** Recorded information follows **
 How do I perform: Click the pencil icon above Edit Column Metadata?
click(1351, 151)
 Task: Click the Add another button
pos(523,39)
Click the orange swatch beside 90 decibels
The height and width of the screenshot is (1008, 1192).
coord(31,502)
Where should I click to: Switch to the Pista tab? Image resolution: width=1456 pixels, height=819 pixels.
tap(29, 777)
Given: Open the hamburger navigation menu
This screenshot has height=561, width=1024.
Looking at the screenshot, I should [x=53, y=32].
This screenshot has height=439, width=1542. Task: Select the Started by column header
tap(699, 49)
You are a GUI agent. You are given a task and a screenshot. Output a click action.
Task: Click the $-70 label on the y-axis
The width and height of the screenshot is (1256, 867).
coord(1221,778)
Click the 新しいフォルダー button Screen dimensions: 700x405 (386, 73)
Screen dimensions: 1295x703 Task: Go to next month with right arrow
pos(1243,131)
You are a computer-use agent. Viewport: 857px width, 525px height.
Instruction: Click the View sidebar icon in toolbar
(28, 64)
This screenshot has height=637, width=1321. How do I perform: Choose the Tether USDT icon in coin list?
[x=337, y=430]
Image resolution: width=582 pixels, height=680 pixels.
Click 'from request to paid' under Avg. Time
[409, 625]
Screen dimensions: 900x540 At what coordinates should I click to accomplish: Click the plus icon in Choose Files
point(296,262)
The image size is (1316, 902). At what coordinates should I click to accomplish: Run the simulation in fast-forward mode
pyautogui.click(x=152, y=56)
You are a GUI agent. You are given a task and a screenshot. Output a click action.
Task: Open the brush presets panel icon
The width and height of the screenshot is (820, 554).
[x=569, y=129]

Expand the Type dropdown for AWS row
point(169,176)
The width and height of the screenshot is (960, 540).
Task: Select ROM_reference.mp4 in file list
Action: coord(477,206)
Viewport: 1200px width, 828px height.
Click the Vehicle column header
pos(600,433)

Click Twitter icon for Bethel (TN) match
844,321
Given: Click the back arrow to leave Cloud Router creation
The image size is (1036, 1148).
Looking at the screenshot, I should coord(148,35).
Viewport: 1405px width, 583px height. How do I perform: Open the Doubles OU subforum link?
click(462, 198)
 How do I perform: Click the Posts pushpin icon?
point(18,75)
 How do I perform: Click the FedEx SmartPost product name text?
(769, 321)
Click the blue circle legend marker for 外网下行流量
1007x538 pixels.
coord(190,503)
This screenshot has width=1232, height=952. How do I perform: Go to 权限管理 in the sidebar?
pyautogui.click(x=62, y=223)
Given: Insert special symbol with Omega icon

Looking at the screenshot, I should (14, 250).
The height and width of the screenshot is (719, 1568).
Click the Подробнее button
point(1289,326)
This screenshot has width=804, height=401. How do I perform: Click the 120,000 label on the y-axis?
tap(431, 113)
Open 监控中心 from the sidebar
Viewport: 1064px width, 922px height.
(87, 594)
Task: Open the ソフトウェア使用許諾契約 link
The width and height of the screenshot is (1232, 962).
** End of Recorded information **
• **What to work on**:
Each line of the material should be repeated exactly as it reads.

• **Task output**:
 How do I perform: Click the pencil icon above Edit Column Metadata?
click(1351, 151)
 Task: Click the Add another button
pos(523,39)
Click the orange swatch beside 90 decibels
The height and width of the screenshot is (1008, 1192).
coord(31,502)
Where should I click to: Switch to the Pista tab? Image resolution: width=1456 pixels, height=819 pixels.
tap(29, 777)
Given: Open the hamburger navigation menu
This screenshot has height=561, width=1024.
Looking at the screenshot, I should [x=53, y=32].
This screenshot has height=439, width=1542. Task: Select the Started by column header
tap(699, 49)
You are a GUI agent. You are given a task and a screenshot. Output a click action.
Task: Click the $-70 label on the y-axis
The width and height of the screenshot is (1256, 867).
coord(1221,778)
Click the 新しいフォルダー button Screen dimensions: 700x405 (386, 73)
Screen dimensions: 1295x703 Task: Go to next month with right arrow
pos(1243,131)
You are a computer-use agent. Viewport: 857px width, 525px height.
Instruction: Click the View sidebar icon in toolbar
(28, 64)
This screenshot has height=637, width=1321. How do I perform: Choose the Tether USDT icon in coin list?
[x=337, y=430]
Image resolution: width=582 pixels, height=680 pixels.
Click 'from request to paid' under Avg. Time
[409, 625]
Screen dimensions: 900x540 At what coordinates should I click to accomplish: Click the plus icon in Choose Files
point(296,262)
The image size is (1316, 902). At what coordinates should I click to accomplish: Run the simulation in fast-forward mode
pyautogui.click(x=152, y=56)
You are a GUI agent. You are given a task and a screenshot. Output a click action.
Task: Open the brush presets panel icon
The width and height of the screenshot is (820, 554).
[x=569, y=129]

Expand the Type dropdown for AWS row
point(169,176)
The width and height of the screenshot is (960, 540).
Task: Select ROM_reference.mp4 in file list
Action: coord(477,206)
Viewport: 1200px width, 828px height.
Click the Vehicle column header
pos(600,433)

Click Twitter icon for Bethel (TN) match
844,321
Given: Click the back arrow to leave Cloud Router creation
The image size is (1036, 1148).
Looking at the screenshot, I should coord(148,35).
Viewport: 1405px width, 583px height. How do I perform: Open the Doubles OU subforum link?
click(462, 198)
 How do I perform: Click the Posts pushpin icon?
point(18,75)
 How do I perform: Click the FedEx SmartPost product name text?
(769, 321)
Click the blue circle legend marker for 外网下行流量
1007x538 pixels.
coord(190,503)
This screenshot has width=1232, height=952. How do I perform: Go to 权限管理 in the sidebar?
pyautogui.click(x=62, y=223)
Given: Insert special symbol with Omega icon

Looking at the screenshot, I should (14, 250).
The height and width of the screenshot is (719, 1568).
Click the Подробнее button
point(1289,326)
This screenshot has width=804, height=401. How do I perform: Click the 120,000 label on the y-axis?
tap(431, 113)
Open 监控中心 from the sidebar
Viewport: 1064px width, 922px height.
(87, 594)
Task: Open the ソフトウェア使用許諾契約 link
The width and height of the screenshot is (1232, 962).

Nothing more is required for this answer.